No wonder import costs in the UK are rising at such a dramatic amount. Perhaps it is time the UK net into the Euro as the ECB appear to be making a much better job of running the Euro Zone economies?
Edna Burbridge, Engreve, France
Howard Archer would like nothing more than for the base rate to fall to zero, with the value of Sterling going the same way. Sadly for him it looks like rate hikes will be on the way before the end of the year. Every quarter point cut done so far will require at least a half point rise to nullify the inflationary effect.
Allowing inflation to run any higher simply isn't politically acceptable and the tide is turning throughout the country against allowing the banks to have more cheap loans to prop up ridiculously high house prices.
Paul, Coventry,
It is irresponsible for the BoE to cut rates any further whilst inflation spirals out of control. It is a mechanism used to track inflation, not prop up an overinflated housing market.
And the Government is begging the banks to pass on the interest rate cuts.. what?!
Phil, London,
Europe is our biggest trading partner - but whilst the BOE has reduced rates in response to the "credit crunch" the EURO has remained steadfast throughout. Result? A 15% or so devaluation in sterling against the Euro in the last 6 months.
It's simple maths - we are importing infaltion whilst the euro group are exporting theirs - buying their imports (including oil demoninated in weak US dollars) cheaper and will as a result enjoy a lower inflation rate.
Its time for the BOE to stand firm on inflation. Let the property bubble burst and let bad banks go to the wall.

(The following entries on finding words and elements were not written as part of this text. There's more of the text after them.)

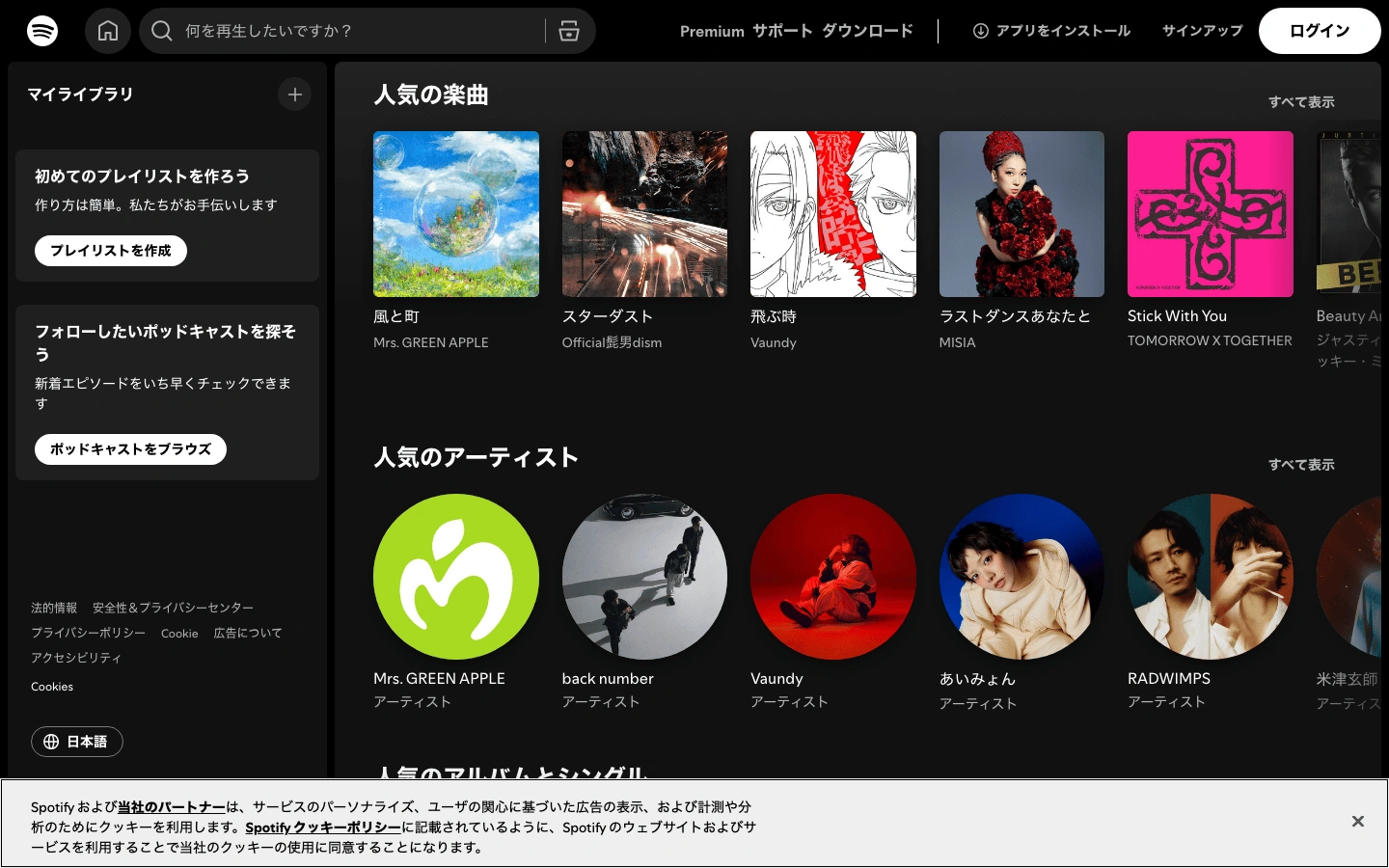This screenshot has width=1389, height=868.
Task: Click the Spotify logo icon
Action: 42,31
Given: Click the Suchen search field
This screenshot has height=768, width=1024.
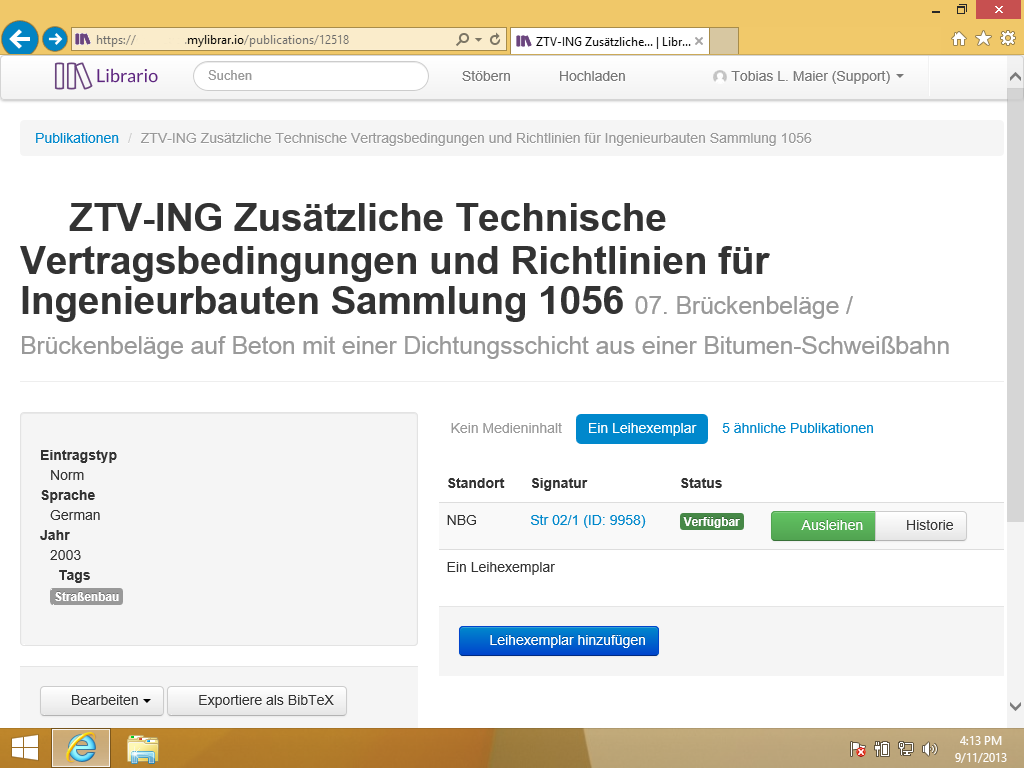Looking at the screenshot, I should [310, 76].
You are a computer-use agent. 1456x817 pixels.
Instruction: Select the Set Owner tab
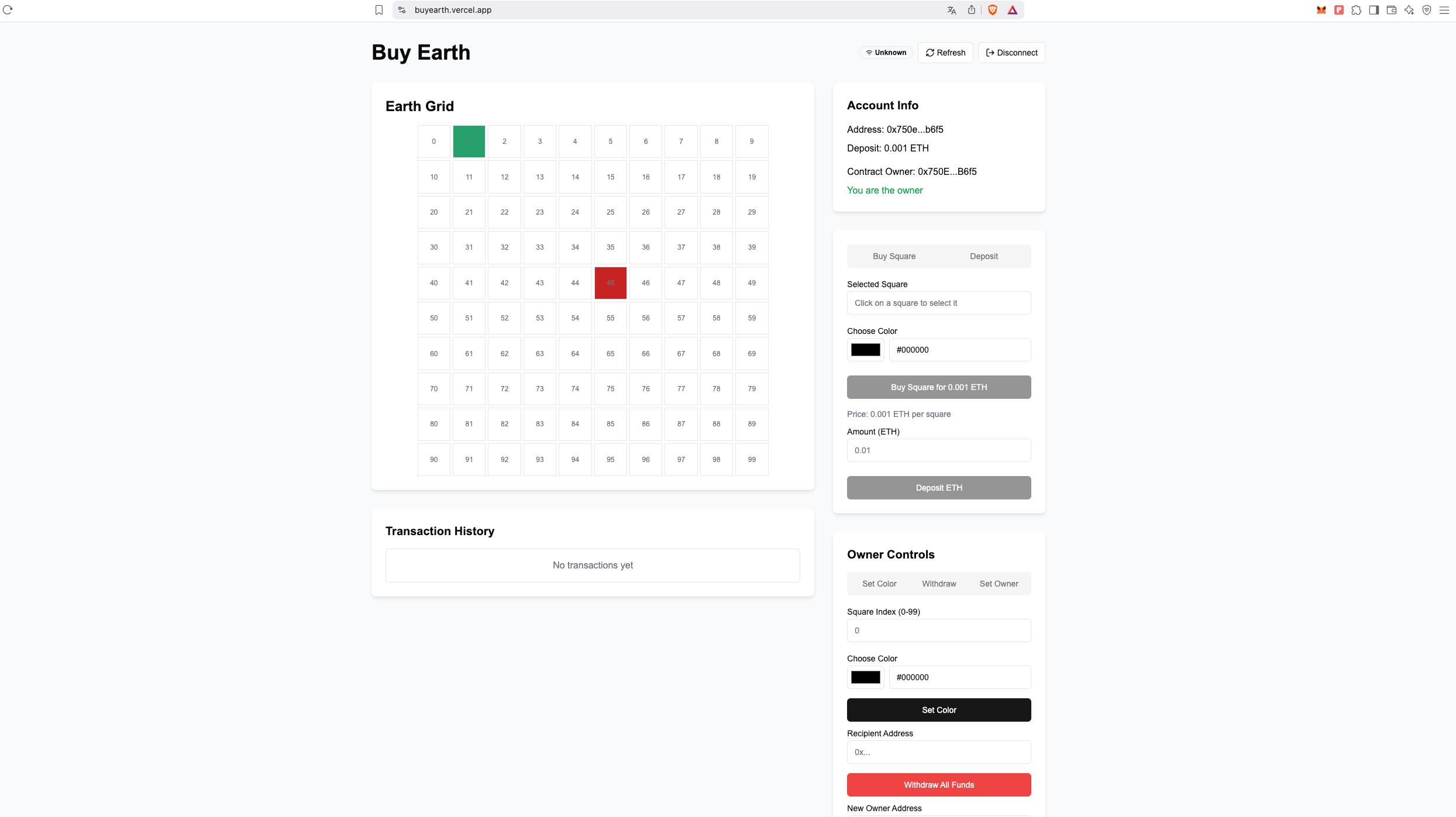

As usual though we suffer from the favorite last gasp of every Labour goverment - a devalued pound in an attempt to inflate away our domestic debts.
rh, derby,
This might be a stupid question, but what is the average person in the street supposed to do in this climate to avoid adding to infaltionary pressures? We need to eat, we need to move around (in cars mostly as public transport is overpriced and very poor), we need to heat and light our homes that we now have to pay higher mortgages for.
The basic essentials are rocketing in price and to add to inflationary pressures the government adds more tax to alcohol, petrol, etc in the budget whilst the corporations line the shareholders pockets (power company and supermarket profits dropping - not!).
Should we just work, go home, eat Spam, drink water, turn off all the lights and go to bed to avoid fuelling inflation.
That would be worth getting up for in the morning wouldn't it!
Mark, Ripon, North Yorkshire
and what was the interest rate back then? It's astonishing that economists expect the rate to be cut further when inflation's rampant - haven't they learnt anything from history?